日本地球惑星科学連合2021年大会

講演情報

[J] 口頭発表

セッション記号 S (固体地球科学) » S-SS 地震学

[S-SS10] 活断層と古地震

2021年6月4日(金) 09:00 〜 10:30 Ch.21 (Zoom会場21)

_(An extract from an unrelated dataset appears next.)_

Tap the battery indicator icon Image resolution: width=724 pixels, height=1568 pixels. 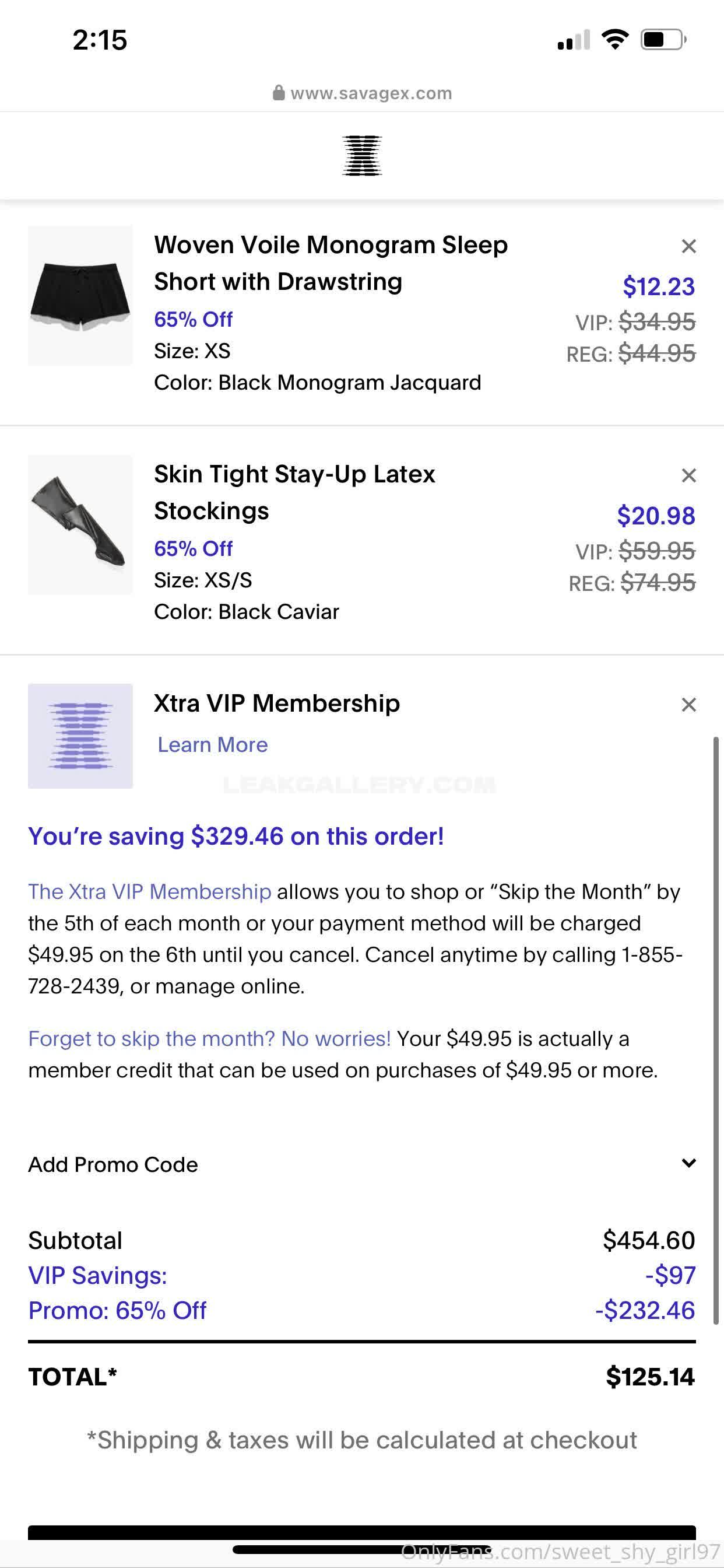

コンビーナ:小荒井 衛(茨城大学理学部理学科地球環境科学コース)、白濱 吉起(国立研究開発法人産業技術総合研究所地質調査総合センター活断層火山研究部門活断層評価研究グループ)、佐藤 善輝(産業技術総合研究所 地質情報研究部門 平野地質研究グループ)、吉見 雅行(産業技術総合研究所活断層・火山研究部門)、座長:小荒井 衛(茨城大学理学部理学科地球環境科学コース)、白濱 吉起(国立研究開発法人産業技術総合研究所地質調査総合センター活断層火山研究部門活断層評価研究グループ)

10:15 〜 10:30

[SSS10-06] 岐阜県北部,古川断層帯稲越断層の活断層露頭

*田村 友識1、大橋 聖和1、丸尾 渚1 (1.山口大学大学院創成科学研究科)


キーワード:稲越断層、活断層露頭、変動地形、1858年(安政5年)飛越地震

稲越断層は,岐阜県飛騨市に位置する古川断層帯を構成する活断層の一つであり,NE–SW~ENE–WSW方向に約13 km連続する(鈴木・杉戸, 2010; 熊原, 2019; 熊原ほか, 2019).断層東部では活断層露頭が報告されているが(岐阜県活断層研究会編, 2008),地形的に栗ヶ谷川地域にまで続くとされている断層西側では,断層露頭などの直接的な証拠は報告されていない.本発表では,稲越断層西部で新たに発見した活断層露頭の詳細を報告するとともに,稲越断層西部の最新活動イベントを議論する.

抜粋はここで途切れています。